**Excerpted data:**
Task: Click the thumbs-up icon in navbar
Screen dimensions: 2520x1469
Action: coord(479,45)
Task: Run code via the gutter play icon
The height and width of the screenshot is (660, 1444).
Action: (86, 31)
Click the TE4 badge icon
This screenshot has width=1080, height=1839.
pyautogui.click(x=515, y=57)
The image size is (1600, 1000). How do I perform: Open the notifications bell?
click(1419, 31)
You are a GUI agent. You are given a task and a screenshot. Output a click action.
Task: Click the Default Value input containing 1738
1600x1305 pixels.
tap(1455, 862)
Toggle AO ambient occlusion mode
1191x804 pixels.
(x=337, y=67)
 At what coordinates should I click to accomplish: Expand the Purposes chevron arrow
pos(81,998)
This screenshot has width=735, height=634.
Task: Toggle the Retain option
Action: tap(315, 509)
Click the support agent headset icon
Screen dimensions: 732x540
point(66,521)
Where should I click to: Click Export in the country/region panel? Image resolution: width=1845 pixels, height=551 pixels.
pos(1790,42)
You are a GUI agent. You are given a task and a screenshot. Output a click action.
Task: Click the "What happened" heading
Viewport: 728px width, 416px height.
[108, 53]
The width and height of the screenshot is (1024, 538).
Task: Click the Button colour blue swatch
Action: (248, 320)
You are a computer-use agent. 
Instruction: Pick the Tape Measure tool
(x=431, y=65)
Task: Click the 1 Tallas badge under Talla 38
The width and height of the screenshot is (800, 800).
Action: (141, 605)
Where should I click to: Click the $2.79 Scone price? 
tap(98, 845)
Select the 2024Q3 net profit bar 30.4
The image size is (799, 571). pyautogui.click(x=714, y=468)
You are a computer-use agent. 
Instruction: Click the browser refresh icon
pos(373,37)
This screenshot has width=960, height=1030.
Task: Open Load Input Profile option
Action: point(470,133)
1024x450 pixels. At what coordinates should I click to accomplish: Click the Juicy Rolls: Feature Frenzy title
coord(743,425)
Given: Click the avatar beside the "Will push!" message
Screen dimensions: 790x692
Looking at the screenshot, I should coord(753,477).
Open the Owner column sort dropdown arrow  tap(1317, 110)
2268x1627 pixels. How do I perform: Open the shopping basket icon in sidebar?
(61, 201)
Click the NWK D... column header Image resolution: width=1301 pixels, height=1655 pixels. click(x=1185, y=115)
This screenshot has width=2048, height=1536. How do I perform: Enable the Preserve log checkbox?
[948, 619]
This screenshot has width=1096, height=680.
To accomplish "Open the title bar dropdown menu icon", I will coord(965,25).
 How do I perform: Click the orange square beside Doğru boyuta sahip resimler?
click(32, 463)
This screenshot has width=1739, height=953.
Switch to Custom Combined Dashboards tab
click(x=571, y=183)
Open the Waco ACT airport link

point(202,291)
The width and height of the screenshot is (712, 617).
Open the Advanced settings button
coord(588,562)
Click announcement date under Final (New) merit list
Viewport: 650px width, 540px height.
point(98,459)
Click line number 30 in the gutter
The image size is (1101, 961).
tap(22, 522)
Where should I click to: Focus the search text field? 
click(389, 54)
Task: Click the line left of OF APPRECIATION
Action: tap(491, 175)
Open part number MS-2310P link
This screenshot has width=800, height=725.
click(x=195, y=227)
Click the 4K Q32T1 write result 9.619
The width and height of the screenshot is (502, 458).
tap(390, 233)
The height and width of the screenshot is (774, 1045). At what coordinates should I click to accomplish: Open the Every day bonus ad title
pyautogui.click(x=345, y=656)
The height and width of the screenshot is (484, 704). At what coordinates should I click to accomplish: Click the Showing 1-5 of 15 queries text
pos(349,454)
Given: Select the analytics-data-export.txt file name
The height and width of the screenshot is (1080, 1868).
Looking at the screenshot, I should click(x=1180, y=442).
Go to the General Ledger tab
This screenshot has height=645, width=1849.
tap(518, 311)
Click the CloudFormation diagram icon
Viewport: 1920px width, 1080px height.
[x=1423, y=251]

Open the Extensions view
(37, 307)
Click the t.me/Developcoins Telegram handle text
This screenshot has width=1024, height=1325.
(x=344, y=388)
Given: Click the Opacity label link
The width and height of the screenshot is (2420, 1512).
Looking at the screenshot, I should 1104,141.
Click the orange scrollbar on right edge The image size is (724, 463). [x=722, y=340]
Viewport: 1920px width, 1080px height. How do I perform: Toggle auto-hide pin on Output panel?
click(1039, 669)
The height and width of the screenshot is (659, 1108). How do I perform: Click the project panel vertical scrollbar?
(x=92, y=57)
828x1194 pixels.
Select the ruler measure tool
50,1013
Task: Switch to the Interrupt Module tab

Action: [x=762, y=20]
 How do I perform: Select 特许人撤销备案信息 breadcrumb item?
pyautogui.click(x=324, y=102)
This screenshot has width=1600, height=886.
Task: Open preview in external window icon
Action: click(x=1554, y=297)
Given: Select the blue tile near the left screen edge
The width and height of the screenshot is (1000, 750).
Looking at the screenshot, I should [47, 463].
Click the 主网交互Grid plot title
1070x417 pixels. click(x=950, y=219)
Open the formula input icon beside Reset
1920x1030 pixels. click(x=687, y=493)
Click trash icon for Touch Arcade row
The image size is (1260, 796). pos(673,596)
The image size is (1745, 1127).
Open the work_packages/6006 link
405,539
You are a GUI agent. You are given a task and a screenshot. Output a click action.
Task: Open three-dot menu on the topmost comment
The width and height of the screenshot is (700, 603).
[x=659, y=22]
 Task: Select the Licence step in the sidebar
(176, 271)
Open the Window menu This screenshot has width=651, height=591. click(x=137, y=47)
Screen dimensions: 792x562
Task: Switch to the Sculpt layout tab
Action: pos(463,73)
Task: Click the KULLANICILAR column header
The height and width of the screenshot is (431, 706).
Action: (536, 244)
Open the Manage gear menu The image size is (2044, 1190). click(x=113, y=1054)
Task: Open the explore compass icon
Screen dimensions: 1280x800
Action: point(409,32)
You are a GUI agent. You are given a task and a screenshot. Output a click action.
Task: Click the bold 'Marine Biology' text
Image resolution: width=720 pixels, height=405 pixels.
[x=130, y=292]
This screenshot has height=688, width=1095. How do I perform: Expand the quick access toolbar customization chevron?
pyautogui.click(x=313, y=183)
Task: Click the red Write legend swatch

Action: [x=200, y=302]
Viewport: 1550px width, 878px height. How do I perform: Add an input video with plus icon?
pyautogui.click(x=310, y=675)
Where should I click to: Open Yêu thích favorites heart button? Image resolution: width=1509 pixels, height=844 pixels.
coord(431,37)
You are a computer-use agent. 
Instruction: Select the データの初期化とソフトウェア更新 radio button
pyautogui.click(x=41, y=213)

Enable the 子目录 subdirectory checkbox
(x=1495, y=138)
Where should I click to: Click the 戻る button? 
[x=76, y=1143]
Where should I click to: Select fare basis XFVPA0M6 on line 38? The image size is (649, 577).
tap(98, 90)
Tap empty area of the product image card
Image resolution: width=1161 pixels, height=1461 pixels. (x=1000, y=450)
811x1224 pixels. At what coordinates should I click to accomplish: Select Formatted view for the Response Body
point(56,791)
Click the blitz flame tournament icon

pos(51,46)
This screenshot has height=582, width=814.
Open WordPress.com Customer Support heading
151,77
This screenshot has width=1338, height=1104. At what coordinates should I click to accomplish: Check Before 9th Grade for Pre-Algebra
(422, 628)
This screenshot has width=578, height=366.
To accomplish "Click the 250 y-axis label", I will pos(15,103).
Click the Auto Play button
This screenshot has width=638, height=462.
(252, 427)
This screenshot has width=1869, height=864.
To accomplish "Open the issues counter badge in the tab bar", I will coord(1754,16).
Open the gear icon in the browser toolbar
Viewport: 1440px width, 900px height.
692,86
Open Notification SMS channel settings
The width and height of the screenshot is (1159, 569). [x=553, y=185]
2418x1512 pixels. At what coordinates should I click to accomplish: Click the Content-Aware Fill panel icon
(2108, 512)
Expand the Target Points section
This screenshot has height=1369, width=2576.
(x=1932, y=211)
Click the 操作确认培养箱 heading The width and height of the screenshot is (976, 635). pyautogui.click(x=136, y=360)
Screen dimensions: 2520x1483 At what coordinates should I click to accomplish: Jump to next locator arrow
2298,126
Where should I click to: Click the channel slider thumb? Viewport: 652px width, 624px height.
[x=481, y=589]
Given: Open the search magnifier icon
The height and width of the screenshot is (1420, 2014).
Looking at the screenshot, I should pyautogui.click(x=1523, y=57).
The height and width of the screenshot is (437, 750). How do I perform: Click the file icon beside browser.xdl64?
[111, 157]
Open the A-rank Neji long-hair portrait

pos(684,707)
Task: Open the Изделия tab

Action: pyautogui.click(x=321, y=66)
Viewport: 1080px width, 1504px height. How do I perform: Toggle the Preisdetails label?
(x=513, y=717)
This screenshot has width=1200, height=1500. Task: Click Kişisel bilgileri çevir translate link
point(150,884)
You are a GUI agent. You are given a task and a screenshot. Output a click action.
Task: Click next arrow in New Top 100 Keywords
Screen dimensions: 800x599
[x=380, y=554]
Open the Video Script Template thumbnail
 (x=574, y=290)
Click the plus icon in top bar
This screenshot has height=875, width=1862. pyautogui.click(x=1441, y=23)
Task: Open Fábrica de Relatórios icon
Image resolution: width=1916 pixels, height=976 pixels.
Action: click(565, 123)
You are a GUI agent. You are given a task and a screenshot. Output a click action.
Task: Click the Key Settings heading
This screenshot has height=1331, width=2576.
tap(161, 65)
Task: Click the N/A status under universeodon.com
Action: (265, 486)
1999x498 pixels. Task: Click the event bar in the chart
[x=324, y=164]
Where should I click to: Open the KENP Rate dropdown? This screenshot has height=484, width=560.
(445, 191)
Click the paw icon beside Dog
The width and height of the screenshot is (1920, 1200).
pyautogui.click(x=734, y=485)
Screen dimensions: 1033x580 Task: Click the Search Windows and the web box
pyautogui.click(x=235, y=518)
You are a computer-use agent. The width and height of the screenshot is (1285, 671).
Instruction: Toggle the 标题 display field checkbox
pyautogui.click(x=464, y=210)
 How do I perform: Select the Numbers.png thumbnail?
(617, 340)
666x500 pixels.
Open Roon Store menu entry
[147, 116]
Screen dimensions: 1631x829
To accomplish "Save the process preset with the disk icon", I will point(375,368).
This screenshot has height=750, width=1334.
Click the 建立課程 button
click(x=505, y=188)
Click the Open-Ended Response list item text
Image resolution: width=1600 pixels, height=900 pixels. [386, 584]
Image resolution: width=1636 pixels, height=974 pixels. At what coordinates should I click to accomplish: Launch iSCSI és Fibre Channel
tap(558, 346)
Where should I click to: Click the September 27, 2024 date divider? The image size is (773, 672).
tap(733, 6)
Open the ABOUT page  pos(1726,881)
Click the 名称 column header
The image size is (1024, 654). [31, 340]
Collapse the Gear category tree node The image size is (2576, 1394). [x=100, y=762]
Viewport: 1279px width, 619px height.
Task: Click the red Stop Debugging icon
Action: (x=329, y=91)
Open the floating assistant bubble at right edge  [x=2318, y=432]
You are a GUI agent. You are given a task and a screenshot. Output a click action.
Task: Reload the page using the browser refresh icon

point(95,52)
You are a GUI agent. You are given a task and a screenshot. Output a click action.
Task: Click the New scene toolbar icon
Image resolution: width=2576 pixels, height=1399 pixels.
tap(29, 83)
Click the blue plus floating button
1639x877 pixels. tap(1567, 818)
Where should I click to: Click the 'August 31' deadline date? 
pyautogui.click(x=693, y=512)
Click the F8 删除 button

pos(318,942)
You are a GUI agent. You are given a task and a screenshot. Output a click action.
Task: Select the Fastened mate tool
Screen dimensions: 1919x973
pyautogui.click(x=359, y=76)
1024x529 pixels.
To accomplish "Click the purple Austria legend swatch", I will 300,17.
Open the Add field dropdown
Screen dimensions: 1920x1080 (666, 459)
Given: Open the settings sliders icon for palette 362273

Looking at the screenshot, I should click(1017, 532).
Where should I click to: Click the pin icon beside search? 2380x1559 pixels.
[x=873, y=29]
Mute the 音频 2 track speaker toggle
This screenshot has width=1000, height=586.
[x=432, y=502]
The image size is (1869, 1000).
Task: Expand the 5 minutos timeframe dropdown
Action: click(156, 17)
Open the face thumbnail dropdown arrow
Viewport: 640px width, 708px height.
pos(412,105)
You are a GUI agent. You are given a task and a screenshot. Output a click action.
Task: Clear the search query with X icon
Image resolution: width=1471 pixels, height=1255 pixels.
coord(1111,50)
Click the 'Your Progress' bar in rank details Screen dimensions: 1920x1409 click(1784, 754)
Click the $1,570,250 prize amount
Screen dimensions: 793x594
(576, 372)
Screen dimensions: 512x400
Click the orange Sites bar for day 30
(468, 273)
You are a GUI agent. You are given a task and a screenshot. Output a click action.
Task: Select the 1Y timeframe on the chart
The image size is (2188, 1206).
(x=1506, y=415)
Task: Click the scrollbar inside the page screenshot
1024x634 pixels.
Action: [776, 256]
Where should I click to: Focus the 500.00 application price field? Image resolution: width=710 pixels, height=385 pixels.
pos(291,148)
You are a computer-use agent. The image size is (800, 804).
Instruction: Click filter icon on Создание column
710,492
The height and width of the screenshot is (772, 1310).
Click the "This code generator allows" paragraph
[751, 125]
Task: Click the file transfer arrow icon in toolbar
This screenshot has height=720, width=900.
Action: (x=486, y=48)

**Work required:** Transcribe the rows above without changes, from the line with "Viewport: 1920px width, 1080px height. How" up to and including the line with "Action: click(x=1554, y=297)".

**Response to the task:**
Viewport: 1920px width, 1080px height. How do I perform: Toggle auto-hide pin on Output panel?
click(1039, 669)
The height and width of the screenshot is (659, 1108). How do I perform: Click the project panel vertical scrollbar?
(x=92, y=57)
828x1194 pixels.
Select the ruler measure tool
50,1013
Task: Switch to the Interrupt Module tab

Action: [x=762, y=20]
 How do I perform: Select 特许人撤销备案信息 breadcrumb item?
pyautogui.click(x=324, y=102)
This screenshot has width=1600, height=886.
Task: Open preview in external window icon
Action: click(x=1554, y=297)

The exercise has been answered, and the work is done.